The Next Technological Fix

I bought my first ”personal computer’ in the early 1980s, when my Uncle Benson died and left me a few thousand dollars. (I won’t say what I did with the rest of the money.) I’ve been teaching using PC’s since the early 1990s; and full-time people online for the last several years. So I am no Luddite. I have to say, though, that I am beginning to get tired of the successive waves of technological change and the accompanying claims for education.

A Is for App: How Smartphones, Handheld Computers Sparked an Educational Revolution,” is typical of the big claims for technology genre. These arguments always have two main themes.
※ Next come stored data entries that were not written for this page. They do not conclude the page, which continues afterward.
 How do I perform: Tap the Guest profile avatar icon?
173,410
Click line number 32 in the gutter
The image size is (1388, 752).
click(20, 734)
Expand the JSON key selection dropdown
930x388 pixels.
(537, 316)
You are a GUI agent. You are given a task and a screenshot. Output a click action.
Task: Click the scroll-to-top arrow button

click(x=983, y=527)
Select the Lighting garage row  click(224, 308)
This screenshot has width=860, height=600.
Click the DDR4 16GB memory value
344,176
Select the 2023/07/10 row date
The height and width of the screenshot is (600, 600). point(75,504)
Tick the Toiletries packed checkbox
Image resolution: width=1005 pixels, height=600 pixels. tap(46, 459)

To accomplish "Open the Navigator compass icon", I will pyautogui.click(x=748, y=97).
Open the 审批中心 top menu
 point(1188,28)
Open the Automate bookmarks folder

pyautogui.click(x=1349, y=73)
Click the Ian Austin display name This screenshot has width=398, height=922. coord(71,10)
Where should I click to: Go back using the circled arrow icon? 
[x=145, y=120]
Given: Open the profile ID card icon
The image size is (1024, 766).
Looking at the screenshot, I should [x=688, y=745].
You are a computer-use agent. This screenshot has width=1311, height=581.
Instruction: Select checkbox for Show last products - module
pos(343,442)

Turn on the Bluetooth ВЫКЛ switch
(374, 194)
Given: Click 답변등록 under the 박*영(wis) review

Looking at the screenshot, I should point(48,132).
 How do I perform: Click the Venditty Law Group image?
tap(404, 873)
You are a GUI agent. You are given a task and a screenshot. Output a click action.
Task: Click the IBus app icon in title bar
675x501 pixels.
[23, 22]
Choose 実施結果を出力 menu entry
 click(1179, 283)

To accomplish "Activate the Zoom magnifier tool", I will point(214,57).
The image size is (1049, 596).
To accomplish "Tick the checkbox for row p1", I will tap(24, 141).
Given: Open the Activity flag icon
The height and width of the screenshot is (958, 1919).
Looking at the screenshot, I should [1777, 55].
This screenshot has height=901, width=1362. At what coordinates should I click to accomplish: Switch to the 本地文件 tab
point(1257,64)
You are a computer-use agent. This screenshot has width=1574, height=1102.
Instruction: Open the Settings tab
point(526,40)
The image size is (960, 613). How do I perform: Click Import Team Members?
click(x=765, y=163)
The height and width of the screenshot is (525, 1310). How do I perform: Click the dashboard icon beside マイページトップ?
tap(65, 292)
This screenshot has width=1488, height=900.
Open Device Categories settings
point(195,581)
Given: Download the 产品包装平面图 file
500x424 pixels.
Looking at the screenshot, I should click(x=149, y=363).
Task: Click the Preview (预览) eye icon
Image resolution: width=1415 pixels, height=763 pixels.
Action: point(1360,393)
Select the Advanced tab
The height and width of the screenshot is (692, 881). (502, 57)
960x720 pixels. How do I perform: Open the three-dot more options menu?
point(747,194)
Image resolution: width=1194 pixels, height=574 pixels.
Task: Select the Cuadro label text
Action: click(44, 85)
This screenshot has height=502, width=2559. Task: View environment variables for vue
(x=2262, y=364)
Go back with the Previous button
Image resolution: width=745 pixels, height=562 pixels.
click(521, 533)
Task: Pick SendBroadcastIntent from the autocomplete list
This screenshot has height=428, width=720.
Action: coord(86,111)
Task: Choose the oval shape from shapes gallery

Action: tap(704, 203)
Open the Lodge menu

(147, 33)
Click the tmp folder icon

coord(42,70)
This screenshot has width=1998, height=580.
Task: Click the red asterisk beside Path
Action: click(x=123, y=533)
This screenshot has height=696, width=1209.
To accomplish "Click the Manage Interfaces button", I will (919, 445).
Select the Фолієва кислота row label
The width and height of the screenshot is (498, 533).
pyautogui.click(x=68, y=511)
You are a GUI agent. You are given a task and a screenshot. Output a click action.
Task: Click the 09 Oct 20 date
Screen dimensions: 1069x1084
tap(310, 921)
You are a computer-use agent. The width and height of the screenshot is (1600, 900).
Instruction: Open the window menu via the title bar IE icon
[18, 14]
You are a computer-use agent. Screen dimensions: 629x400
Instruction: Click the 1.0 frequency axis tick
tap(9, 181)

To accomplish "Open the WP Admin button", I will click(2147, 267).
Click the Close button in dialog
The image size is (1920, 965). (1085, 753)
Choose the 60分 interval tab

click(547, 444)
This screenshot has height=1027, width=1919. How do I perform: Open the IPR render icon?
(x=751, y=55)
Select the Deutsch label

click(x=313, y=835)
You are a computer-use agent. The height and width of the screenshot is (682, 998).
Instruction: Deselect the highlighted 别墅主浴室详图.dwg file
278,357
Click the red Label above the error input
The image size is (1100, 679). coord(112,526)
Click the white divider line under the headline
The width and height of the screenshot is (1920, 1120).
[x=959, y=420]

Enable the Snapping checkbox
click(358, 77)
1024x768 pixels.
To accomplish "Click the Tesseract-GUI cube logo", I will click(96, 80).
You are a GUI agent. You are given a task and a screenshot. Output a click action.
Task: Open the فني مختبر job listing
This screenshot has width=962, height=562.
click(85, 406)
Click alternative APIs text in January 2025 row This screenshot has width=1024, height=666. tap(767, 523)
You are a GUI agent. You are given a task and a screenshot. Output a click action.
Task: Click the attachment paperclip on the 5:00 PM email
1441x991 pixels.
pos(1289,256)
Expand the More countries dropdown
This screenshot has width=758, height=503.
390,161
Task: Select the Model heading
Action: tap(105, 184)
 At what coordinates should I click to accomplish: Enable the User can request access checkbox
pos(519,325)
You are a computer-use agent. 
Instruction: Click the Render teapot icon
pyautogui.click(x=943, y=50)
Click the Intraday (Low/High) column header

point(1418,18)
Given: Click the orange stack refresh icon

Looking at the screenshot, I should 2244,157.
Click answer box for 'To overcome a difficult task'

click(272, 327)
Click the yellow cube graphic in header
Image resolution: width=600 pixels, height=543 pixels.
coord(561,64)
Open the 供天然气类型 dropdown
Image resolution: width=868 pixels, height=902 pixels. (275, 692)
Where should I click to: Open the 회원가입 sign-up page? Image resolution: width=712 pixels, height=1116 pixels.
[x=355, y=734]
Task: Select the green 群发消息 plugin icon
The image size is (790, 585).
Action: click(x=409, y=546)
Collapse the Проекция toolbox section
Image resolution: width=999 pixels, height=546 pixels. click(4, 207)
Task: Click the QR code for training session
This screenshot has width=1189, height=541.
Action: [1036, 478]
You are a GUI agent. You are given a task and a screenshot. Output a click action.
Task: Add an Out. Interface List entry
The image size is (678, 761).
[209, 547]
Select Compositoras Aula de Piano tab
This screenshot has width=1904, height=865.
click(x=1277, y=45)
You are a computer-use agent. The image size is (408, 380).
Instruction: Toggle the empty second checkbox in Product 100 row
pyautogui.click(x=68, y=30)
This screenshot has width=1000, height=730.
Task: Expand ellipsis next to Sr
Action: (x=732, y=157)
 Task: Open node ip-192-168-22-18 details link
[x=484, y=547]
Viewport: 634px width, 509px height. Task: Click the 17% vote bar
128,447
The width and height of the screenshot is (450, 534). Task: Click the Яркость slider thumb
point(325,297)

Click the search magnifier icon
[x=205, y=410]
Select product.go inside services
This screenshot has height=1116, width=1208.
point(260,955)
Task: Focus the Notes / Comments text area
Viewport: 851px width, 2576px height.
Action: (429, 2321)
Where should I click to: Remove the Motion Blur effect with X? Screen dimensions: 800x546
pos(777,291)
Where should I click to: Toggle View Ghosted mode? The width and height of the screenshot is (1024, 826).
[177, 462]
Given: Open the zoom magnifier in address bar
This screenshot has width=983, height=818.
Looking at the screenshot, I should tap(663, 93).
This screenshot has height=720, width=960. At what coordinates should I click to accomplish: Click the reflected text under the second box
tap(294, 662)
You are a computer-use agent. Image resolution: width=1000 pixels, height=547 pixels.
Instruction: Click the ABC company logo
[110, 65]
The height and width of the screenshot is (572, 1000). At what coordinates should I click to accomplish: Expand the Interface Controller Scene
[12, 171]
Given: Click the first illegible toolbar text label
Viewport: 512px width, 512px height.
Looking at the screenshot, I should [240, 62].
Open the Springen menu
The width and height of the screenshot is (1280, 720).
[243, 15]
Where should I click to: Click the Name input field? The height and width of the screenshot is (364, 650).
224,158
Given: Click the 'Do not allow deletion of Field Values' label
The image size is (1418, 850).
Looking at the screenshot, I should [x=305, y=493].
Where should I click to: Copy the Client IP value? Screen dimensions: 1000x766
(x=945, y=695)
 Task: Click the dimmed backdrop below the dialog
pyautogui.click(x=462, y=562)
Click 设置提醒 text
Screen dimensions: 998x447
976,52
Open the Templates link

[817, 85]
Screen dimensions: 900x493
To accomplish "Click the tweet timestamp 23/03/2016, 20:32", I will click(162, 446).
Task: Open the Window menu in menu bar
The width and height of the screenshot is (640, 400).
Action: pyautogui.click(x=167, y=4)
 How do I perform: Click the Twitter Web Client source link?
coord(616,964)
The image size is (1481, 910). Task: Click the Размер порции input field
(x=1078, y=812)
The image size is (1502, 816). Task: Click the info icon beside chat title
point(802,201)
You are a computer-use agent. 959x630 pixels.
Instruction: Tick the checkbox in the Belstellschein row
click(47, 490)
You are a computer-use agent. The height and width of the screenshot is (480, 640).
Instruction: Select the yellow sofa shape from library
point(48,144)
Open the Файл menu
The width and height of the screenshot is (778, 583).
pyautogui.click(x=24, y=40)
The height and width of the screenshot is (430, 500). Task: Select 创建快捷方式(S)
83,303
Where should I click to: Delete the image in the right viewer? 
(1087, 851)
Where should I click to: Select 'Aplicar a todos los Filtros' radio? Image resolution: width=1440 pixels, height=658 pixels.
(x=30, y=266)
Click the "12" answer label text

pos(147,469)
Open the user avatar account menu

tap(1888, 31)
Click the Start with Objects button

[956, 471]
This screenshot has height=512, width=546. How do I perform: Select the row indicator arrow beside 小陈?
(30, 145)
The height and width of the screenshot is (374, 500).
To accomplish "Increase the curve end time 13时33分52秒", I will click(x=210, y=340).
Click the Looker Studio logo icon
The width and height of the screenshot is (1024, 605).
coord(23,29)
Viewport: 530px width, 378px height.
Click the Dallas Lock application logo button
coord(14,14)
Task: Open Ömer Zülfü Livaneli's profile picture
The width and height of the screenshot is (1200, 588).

The first claim is that some capability of the new technology allows students and teachers to do things they have never done before and so accelerate learning. The second, and related claim, is that while the technology seems expensive, it will soon be ubiquitous.

Each successive wave of claims tends to either ignore or minimize the relative successes of the previous wave. In “A Is for Apps,” the writer uses television as a straw man (a passive medium, unlike the I-Phone!) while claiming that mobile phones are replacing the personal computer as the preferred devise to access the internet. My theory is that many of these writers are so immersed in the NOW of consumer culture that they never really observe how technology is used.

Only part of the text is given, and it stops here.